Wednesday, February 13, 2013

Five Ways to Be the Life of the Party at Every Networking Event

by Honora Lee Wolfe
We always hear that we have to “network” to build our practice. “Join the Chamber of Commerce, Kiwanis, the PTA, and Toast Masters,” business teachers say. I myself have said that you should go to every fundraiser, party, speech, seminar, Chamber of Commerce class, PTA meeting, church dinner, book-signing, or other event where there will be people to meet and greet. So, okay, you might say to me, what if I do go? How do I “work” such events to actually become better known in the community and turn that into patients and referrals? How do I do that without being a jerk or overly pushy?
Here are my best ideas to get the most out of every event you attend.

1. Be the first in and last out. As a rule, the best networking opportunities happen in the 20 minutes prior to the start of the event and the 20 minutes after the function ends. If you main objective is to make as many contacts as possible, the always arrive as early as possible. You can even think of yourself as one of the hosts and greet and speak to as many people as possible and then say goodbye and “gee, wasn’t it interesting when the speaker said…” at the end. Mostly, people won’t care that you aren’t really the host, but will be thankful that someone was kind enough to greet them and make them feel more comfortable and welcome in a new environment.

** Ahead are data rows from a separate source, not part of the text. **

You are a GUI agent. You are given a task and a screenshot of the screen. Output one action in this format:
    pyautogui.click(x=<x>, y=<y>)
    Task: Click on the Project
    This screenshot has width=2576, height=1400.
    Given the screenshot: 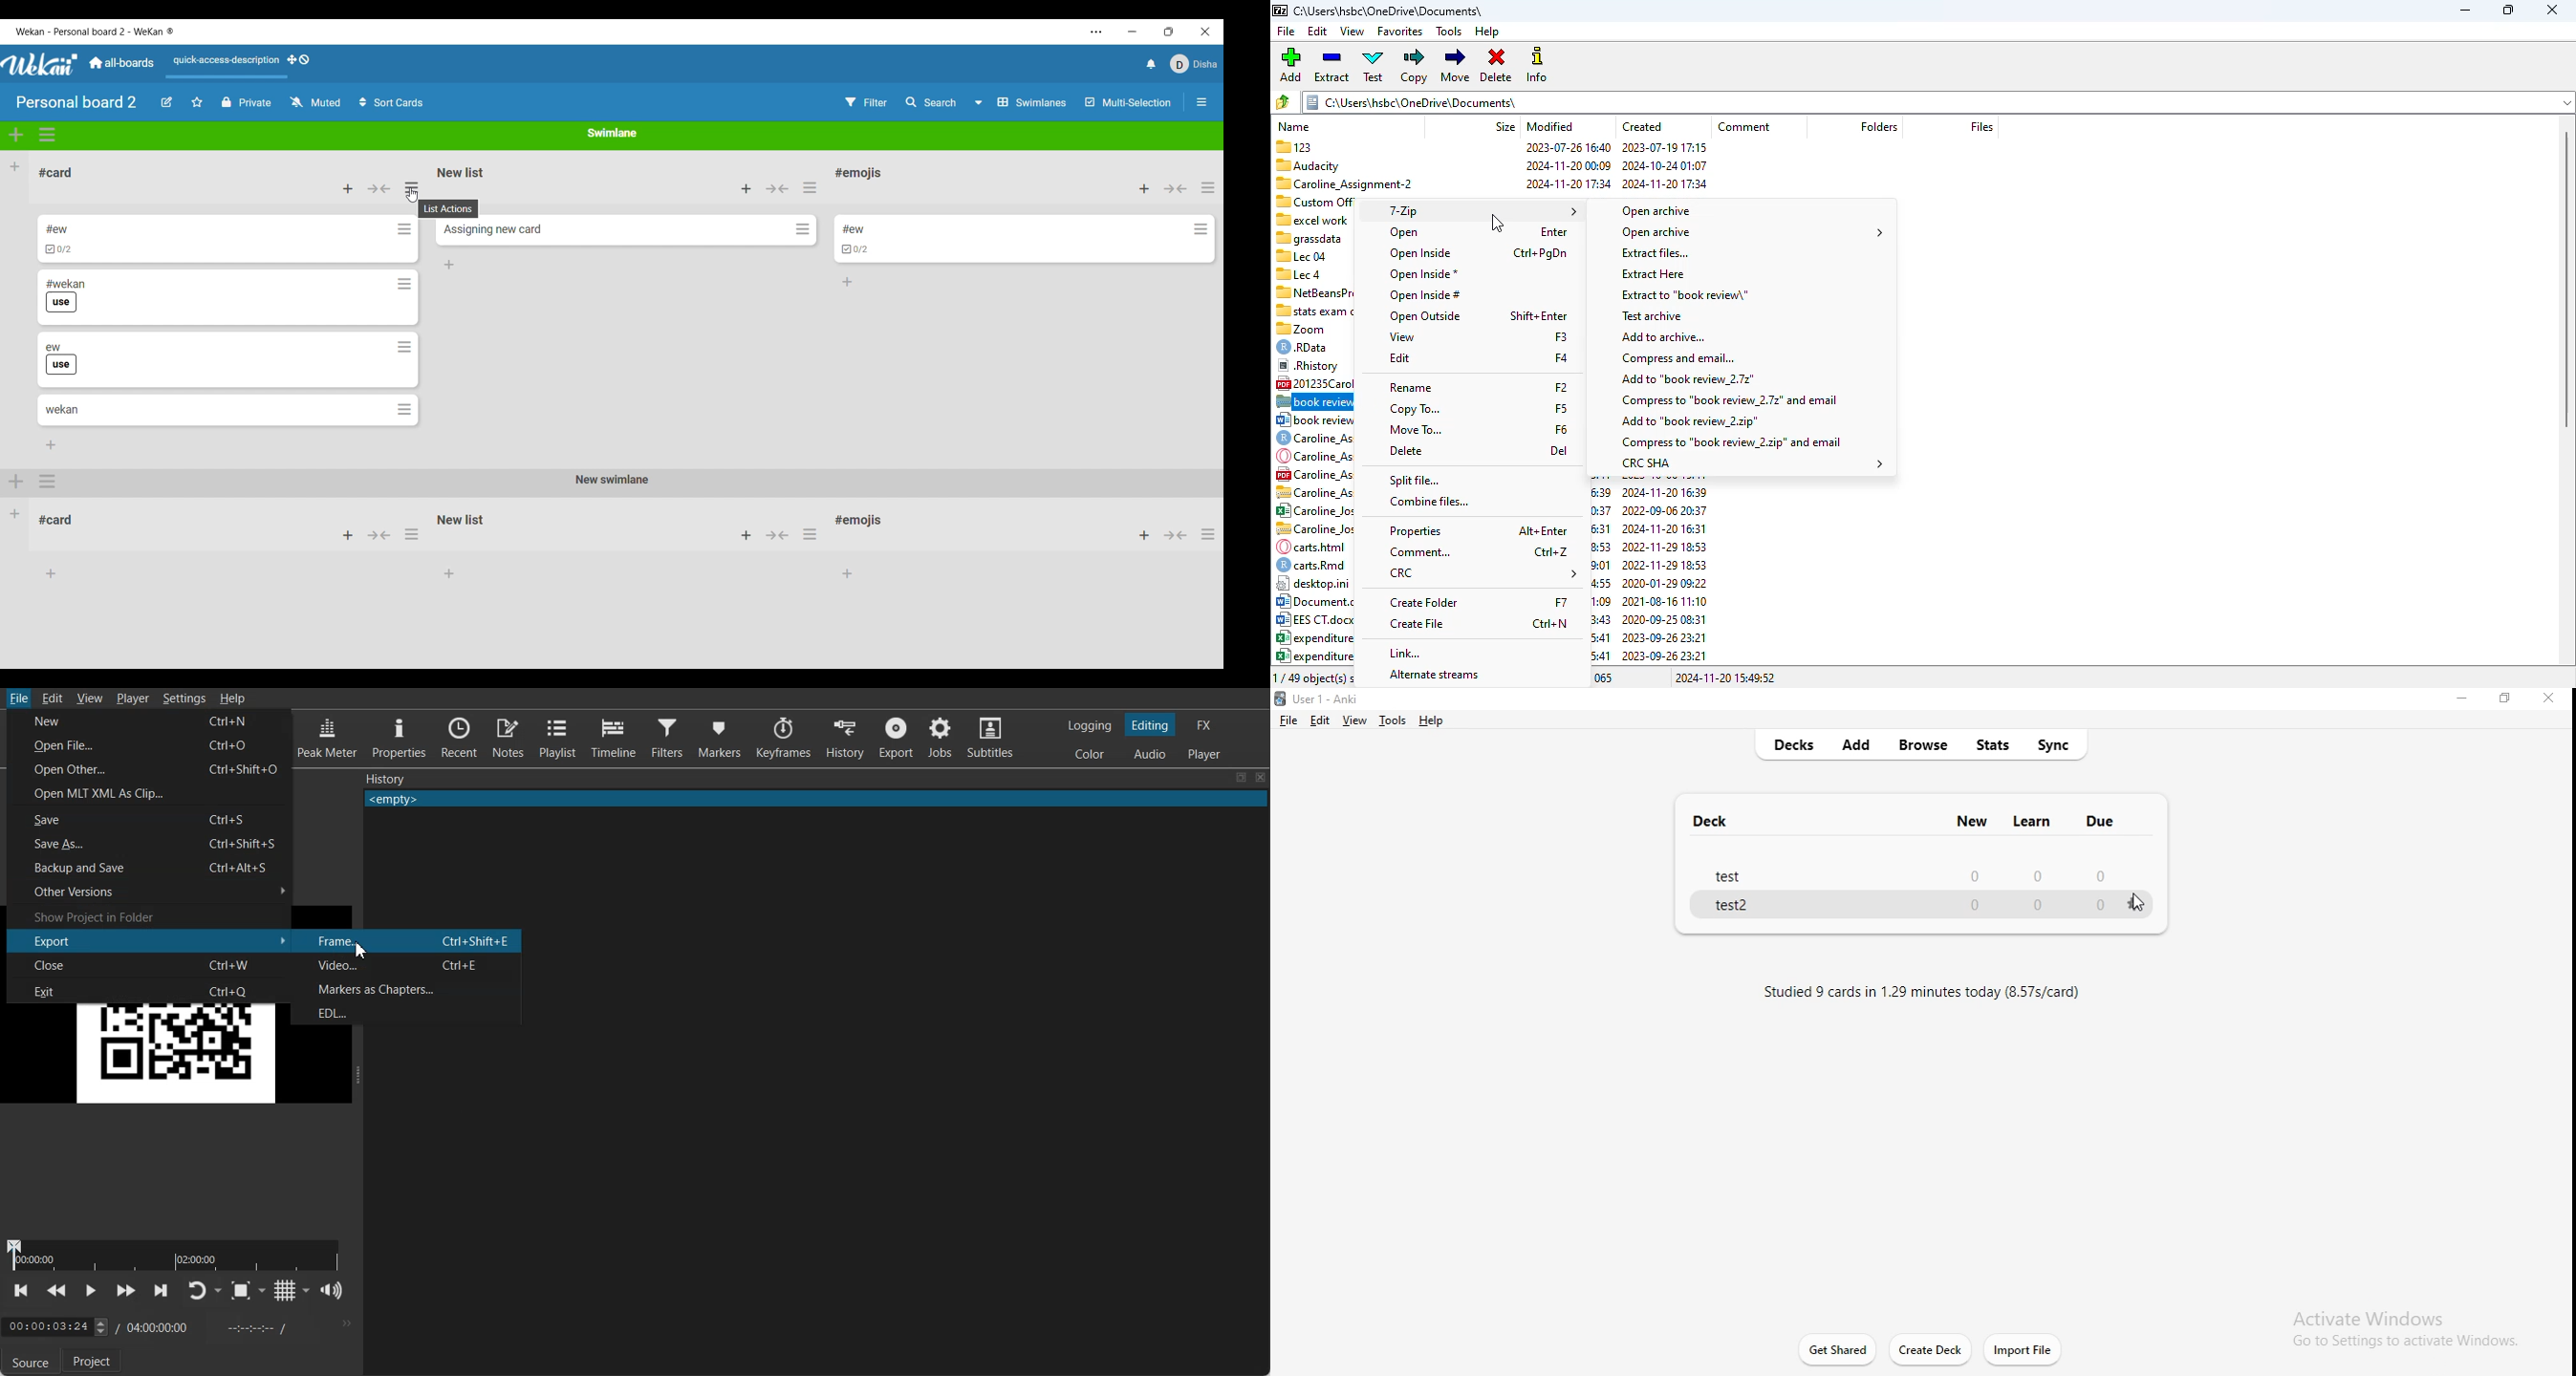 What is the action you would take?
    pyautogui.click(x=94, y=1362)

2. What’s in a name (tag)? Okay so this one is a little hokey, but it works. Create your own name tag and put your name and then a quote or message underneath, either something inspiring enough to start a conversation or relevant to what you do and interesting enough that people will ask about it.
Or, if they will have their own nametags, open yours up and write your message on it. You can try something inspiring like, “The average human heart beats 100,000 times per day; make those beats count.” or “Choose a positive thought; the human brain can only hold one thought at a time!” or something humorous like “Needle little pick me up?” or  “Got health?”  This will start a number of conversations; I guarantee it.

3. Be a brilliant conversationalist. You can control any conversation by asking all the questions and then just sit and listen attentively. Don’t interrupt or talk much about yourself. People will believe you carry on the best conversation they ever had. Toward the end of the conversation or when it’s time to go, offer them your card with a simple comment such as, “It was great to talk with you; appreciate you sharing about yourself. Here’s my business card; I don’t know that you’ll ever need my services, but if you do, here’s how to find me.” Then offer your hand and a smile and move on.

4. Be a door prize. Offering your product or service as one of the door-prizes at any event that has such things, or as part of a silent auction for any and every community fundraiser, is always a good way to get publicity for being a real participant. If you can arrange it, try to trade the door prize for a copy of the attendee mailing list. Do this regularly for any clubs and associations of which you are a member and watch your mailing list grow.

5. Creative Introductions. You can make a memorable impact on everyone you meet by developing a more creative verbal introduction. So, instead of saying: “I’m an acupuncturist.” you might say:
“I relieve the full range of human suffering using very small sharp metal implements.”
“I help people run faster, jump higher, and recover faster from any and all physical activity and exertion.”
“I help husbands love their wives more every week of the month.”
“I make it possible for more people to get a better night’s sleep.”
You get the idea. As these examples illustrate, the way you introduce yourself can be dead serious and dead boring, or a little more fun and a lot more interesting. Your message should be a conversation starter, memorable, and help you market yourself and your services in a lighthearted way. Remember that you never get a second chance to make a first impression.

Hope these ideas help you make the best use of any and all your networking opportunities. My next networking events include a class this Sunday, Feb 17th, for San Diego Pacific College of OM Alumni and the Great River Symposium at Northwestern Health Sciences U in Bloomington MN (April 4-6) and  Maybe I’ll see you there!